Erythropoietic defects in protoporphyria: a study of factors involved in labelling of porphyrins and bile pigments from ALA- 3 H and glycine- 14 C.

Abstract

Abstract ALA- 3 H (tritium-labelled δ-aminolevulinic acid) and glycine- 14 C were employed simultaneously to determine the major tissue sources of porphyrins and bile pigments excreted by a patient with protoporphyria. In vitro data indicated a 30-fold increase in ALA synthetase activity in the patient's blood (compared to 2 normal controls), with a relative deficiency of heme synthetase. Most of the synthesized porphyrin appeared rapidly in the plasma with minimal mixing with preformed erythrocyte porphyrin. In vivo studies suggested the presence of 4 pools of protoporphyrin in the circulating red cells, with a "half-times" ranging from 1 hour or less to 12 days. Nearly all of the early peak 3 H and 14 C in fecal coproporphyrin, protoporphyrin, and urobilin were excreted within 4 days.
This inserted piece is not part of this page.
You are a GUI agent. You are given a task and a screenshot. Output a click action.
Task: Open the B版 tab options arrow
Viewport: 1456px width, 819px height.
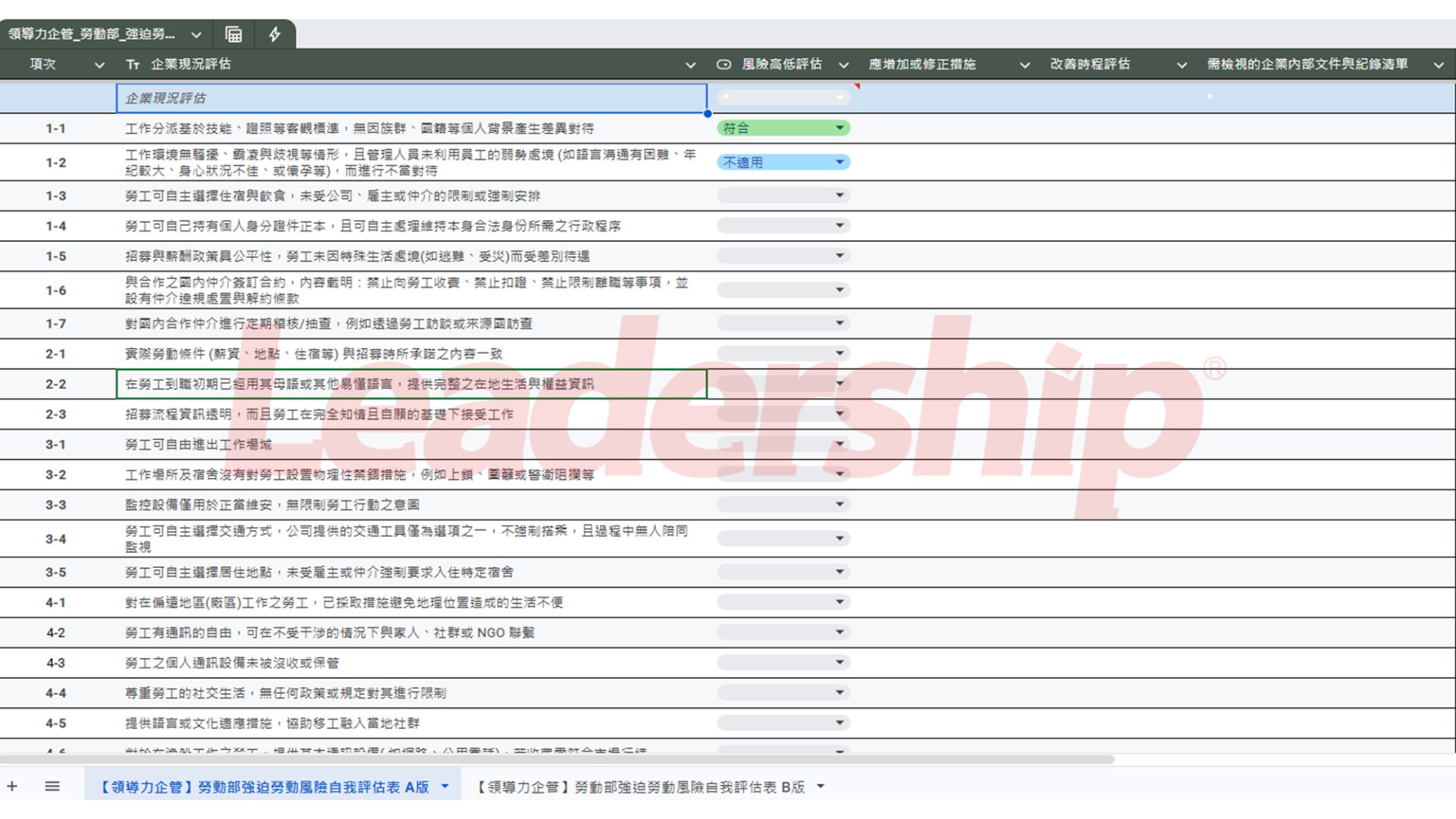tap(821, 786)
Because the criteria generally used to relate isotope labelling to tissue sources may be quite misleading, new approaches to the quantitative analysis of such isotope data have been developed. Application of the proposed formulas to the present results indicates that the average 63 μM (35 mg.) of fecal protoporphyrin excreted daily represented a total formation of approximately 153 μM of excess protoporphyrin. The large majority of this excess was formed erythropoietically, apparently in older normoblasts and reticulocytes, from which it was liberated into the plasma. About 60 per cent of this excess pigment was converted to rapidly degraded (mainly nonerythropoietic) hemes, and then excreted as early peak urobilin. Several theoretical implications and practical advantages of the proposed formulas are considered.